I have tried to solve the Exercise 8.12, page 227, in Joseph J. Rotman, An Introduction to the Theory of Groups, Fourth Edition, Graduate texts in Mathematics, Springer-Verlag, New York (1995).
The exercise is: Prove that $$PSL(2,9)\cong A_6.$$
Let $G:=PSL(2,9)$, I can see that $|G|=360=2^3.3^2.5$ and it is enough to show that $n_5\ne 36$ (where $n_5$ be the number of Sylow $5-$subgroups) but I stuck here.
Thanks.
All we need to do is to construct a subgroup of index 6 in $PSL_2(\mathbb F_9)$ (indeed, such a subgroup gives a non-trivial homomorphism to $S_6$; since $PSL_2(\mathbb F_9)$ and $A_6$ are both simple of the same order, this is an isomorphism).
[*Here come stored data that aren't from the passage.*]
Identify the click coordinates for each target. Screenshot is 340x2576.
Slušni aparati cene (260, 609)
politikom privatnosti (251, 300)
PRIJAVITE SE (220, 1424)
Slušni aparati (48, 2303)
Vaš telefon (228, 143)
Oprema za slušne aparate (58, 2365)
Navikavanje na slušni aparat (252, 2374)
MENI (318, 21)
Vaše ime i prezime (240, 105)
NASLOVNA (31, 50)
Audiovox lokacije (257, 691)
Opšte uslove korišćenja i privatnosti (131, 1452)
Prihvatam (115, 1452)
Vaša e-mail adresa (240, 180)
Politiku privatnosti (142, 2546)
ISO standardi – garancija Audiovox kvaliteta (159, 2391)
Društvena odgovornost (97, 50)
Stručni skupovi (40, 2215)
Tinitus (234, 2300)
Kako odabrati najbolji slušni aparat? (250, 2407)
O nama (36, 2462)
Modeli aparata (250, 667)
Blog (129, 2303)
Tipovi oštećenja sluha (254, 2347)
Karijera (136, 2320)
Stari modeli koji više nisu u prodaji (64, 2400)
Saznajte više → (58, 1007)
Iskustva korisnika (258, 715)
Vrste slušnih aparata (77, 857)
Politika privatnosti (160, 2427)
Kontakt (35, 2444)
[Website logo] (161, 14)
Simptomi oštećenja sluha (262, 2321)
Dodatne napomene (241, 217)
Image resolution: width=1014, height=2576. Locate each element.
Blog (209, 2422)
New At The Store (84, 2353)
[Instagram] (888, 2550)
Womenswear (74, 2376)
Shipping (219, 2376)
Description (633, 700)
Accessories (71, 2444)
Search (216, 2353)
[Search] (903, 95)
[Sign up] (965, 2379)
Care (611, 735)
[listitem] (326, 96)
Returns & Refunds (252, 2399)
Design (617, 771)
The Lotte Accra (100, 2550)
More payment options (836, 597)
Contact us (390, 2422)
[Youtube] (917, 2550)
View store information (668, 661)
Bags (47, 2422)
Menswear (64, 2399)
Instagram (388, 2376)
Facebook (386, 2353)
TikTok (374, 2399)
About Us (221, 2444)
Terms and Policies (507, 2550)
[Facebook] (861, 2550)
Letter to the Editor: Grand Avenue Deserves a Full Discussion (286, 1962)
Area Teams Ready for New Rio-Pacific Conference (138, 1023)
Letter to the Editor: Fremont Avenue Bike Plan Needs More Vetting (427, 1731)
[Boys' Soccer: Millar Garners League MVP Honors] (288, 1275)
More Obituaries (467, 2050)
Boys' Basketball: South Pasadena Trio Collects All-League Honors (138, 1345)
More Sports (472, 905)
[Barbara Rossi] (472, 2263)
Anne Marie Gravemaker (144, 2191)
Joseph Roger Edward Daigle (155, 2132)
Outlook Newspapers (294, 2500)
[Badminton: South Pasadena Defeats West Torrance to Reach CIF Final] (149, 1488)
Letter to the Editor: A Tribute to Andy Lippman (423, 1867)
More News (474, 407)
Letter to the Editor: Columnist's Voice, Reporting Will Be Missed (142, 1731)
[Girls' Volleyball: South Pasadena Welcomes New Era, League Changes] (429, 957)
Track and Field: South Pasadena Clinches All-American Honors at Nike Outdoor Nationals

Now there is a beautiful geometric construction of a (non-trivial) map $A_5\hookrightarrow PSL_2(\mathbb F_9)$: $A_5$ is the group of rotations of the dodecahedron so we have a map $A_5\hookrightarrow SO(3)\cong PSU_2\subset PSL_2(\mathbb C)$; this map is defined over $\mathbb Z[i,\frac12,\phi]$ (where $\phi$ is the golden ratio), and reduction mod 3 gives a map $A_5\hookrightarrow PSL_2(\mathbb F_3[i]\cong\mathbb F_9)$. Voilà.
An easy argument is given in p.52, R.A.Wilson, "The finite simple groups", Graduate texts in mathematics, Springer-Verlag.